Trump files 'emergency' appeal to the Supreme Court to halt the Census count

The Trump administration filed an emergency application on Wednesday night with the Supreme Court, asking it to halt an earlier appeals court decision that extended the count of the 2020 Census to the end of the month.

In late September, U.S. District Judge Lucy Koh ruled that due to hurdles faced during the coronavirus pandemic, the Census Bureau could continue counting through the end of October; plaintiffs argued that the extension would reduce the risk of undercounting harder-to-access populations such as immigrants, minorities, and lower-income groups, The Washington Post reports. The Trump administration nevertheless set a "target date" of Oct. 5 to end the count, which Koh called a "violation" of her order.

"Defendants' dissemination of erroneous information; lurching from one hasty, unexplained plan to the next; and unlawful sacrifices of completeness and accuracy of the 2020 Census are upending the status quo, violating the Injunction Order, and undermining the credibility of the Census Bureau and the 2020 Census. This must stop," Koh said.

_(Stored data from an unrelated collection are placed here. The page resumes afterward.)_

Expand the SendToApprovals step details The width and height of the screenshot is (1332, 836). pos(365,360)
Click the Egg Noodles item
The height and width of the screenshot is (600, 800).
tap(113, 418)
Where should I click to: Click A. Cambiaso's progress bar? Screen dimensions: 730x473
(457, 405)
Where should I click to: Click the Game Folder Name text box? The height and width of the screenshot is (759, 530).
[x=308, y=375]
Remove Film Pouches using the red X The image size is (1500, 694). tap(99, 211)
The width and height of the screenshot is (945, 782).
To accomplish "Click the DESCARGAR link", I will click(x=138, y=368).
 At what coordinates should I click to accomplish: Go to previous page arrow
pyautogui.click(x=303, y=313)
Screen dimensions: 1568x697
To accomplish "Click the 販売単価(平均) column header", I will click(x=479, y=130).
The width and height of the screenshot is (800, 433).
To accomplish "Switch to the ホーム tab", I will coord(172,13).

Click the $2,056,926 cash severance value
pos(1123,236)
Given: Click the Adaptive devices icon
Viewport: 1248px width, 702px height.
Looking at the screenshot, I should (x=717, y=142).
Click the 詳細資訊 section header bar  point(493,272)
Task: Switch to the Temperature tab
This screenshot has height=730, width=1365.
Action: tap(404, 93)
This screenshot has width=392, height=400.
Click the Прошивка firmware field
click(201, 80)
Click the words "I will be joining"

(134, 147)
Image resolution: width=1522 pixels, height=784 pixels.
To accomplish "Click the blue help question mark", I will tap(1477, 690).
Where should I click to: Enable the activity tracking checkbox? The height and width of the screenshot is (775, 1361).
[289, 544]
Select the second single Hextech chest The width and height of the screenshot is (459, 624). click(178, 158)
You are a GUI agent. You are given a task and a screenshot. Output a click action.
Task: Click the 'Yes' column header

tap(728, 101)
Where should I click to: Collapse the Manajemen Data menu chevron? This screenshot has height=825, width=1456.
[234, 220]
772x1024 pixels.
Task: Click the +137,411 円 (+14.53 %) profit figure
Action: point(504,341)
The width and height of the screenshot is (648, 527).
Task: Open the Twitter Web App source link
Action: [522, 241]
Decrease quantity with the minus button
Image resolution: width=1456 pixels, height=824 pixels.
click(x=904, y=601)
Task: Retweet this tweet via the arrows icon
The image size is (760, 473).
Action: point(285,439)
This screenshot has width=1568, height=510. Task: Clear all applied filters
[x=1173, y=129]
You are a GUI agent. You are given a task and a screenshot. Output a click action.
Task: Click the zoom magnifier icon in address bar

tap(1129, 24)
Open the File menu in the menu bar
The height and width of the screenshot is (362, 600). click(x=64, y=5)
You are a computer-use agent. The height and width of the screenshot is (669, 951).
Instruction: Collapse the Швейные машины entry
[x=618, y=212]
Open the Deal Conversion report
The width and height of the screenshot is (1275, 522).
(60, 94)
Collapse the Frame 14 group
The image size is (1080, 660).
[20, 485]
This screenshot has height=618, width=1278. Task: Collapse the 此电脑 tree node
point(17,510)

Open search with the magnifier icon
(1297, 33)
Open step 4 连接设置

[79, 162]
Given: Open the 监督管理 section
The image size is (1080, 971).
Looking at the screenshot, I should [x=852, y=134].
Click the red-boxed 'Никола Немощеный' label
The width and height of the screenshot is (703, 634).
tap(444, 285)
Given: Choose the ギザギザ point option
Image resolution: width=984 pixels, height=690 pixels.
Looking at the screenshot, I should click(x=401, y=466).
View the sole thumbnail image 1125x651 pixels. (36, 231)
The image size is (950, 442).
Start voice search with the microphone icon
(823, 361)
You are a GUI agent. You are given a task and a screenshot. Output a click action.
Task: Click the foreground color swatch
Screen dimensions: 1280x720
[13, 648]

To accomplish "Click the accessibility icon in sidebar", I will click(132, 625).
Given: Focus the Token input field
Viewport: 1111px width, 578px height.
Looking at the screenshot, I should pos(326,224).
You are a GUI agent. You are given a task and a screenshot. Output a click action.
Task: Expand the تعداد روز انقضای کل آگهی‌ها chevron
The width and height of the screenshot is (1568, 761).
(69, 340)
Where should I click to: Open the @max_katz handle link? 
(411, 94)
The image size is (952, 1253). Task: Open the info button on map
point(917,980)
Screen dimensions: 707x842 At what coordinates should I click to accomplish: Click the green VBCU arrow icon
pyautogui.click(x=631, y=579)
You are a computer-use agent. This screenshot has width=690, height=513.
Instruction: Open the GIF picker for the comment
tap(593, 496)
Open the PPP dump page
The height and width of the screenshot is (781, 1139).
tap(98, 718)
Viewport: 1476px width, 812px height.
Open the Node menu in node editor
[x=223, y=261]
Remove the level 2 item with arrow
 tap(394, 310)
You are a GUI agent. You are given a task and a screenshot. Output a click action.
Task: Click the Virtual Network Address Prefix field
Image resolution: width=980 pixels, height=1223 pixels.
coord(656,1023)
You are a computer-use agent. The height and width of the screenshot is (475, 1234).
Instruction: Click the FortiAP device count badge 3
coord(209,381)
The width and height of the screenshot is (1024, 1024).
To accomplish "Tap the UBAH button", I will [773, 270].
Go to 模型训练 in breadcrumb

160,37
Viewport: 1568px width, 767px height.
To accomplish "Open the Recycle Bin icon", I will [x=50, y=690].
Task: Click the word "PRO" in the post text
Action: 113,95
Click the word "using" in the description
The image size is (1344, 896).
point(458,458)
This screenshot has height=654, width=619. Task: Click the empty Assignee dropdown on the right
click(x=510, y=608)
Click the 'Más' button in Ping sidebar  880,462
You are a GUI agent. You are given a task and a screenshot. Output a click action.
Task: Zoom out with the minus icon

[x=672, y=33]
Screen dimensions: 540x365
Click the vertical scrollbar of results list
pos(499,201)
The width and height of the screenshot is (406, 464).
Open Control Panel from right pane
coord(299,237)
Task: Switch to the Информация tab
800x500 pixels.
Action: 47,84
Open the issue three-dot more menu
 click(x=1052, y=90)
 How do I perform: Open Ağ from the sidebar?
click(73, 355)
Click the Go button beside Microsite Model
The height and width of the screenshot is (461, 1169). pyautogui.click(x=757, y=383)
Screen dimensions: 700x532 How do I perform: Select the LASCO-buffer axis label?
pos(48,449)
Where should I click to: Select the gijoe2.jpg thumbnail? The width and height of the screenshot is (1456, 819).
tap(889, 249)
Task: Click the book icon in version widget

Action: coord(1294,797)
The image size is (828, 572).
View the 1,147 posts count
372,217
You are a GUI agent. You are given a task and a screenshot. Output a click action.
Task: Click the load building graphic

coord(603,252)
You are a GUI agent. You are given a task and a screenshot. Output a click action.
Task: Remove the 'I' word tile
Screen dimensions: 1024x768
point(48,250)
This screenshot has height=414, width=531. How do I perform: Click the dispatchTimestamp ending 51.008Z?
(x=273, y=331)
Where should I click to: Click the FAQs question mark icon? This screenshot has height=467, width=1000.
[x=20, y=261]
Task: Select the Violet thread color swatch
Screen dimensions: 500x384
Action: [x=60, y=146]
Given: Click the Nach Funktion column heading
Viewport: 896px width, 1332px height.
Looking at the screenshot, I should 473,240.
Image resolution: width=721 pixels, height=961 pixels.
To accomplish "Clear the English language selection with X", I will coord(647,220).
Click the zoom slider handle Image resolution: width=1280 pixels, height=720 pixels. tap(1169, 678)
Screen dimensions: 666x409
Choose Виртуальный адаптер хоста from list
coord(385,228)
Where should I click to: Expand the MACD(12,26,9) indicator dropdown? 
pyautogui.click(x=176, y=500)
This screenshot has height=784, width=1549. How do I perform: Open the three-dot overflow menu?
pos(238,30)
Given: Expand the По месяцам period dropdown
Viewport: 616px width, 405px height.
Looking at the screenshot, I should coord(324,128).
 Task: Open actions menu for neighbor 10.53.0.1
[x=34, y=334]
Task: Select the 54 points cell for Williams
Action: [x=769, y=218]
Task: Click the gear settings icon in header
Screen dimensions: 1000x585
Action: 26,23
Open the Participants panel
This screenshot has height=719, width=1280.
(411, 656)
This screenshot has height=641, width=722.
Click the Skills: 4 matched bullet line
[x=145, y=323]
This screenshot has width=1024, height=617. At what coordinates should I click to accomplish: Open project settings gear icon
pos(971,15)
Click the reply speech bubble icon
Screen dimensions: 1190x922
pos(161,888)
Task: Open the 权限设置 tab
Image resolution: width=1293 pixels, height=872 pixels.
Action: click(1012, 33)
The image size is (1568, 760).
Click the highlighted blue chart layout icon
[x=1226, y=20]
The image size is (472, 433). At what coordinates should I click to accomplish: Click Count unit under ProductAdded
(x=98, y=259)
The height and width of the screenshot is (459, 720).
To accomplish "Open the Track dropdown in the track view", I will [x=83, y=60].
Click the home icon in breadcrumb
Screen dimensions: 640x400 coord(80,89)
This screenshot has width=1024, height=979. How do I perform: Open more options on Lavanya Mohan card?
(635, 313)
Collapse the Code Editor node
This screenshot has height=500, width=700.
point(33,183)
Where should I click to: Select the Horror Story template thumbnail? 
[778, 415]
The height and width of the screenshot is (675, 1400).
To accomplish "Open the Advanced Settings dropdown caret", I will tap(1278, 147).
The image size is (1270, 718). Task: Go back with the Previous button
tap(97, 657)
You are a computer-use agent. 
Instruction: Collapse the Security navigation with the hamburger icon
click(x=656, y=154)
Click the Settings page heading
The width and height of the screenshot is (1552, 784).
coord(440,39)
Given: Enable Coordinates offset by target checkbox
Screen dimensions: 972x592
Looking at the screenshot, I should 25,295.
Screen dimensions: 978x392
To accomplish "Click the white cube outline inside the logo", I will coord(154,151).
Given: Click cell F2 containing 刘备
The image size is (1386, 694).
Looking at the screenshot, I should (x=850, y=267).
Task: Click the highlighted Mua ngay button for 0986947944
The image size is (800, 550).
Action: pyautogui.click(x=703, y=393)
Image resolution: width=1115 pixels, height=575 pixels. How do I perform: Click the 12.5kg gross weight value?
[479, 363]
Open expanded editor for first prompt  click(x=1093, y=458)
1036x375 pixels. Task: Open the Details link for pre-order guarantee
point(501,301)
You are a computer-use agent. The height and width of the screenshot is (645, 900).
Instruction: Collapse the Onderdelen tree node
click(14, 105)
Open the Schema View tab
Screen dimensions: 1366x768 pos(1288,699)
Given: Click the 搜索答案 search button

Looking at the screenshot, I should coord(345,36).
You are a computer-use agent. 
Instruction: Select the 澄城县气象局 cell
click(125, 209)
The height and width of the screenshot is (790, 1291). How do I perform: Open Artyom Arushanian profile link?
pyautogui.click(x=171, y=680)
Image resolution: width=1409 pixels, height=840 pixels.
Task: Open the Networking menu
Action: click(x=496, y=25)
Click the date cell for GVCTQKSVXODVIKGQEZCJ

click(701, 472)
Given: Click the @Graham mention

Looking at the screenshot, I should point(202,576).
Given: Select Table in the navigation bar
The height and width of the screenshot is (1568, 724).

Koh's order to extend the census count would bump back an analysis of the data from the end of the year to April 30, 2021; the Trump administration has argued against this, saying Census workers won't have enough time to analyze the data if counting extends to the end of the month. That's a concern for the administration because, as NPR notes, Trump wants to exclude unauthorized immigrants from the total and "if the bureau delivers the state counts by Dec. 31, Trump would be able to attempt to make that unprecedented change to who counts when reapportioning House seats among the states, even if he does not win re-election."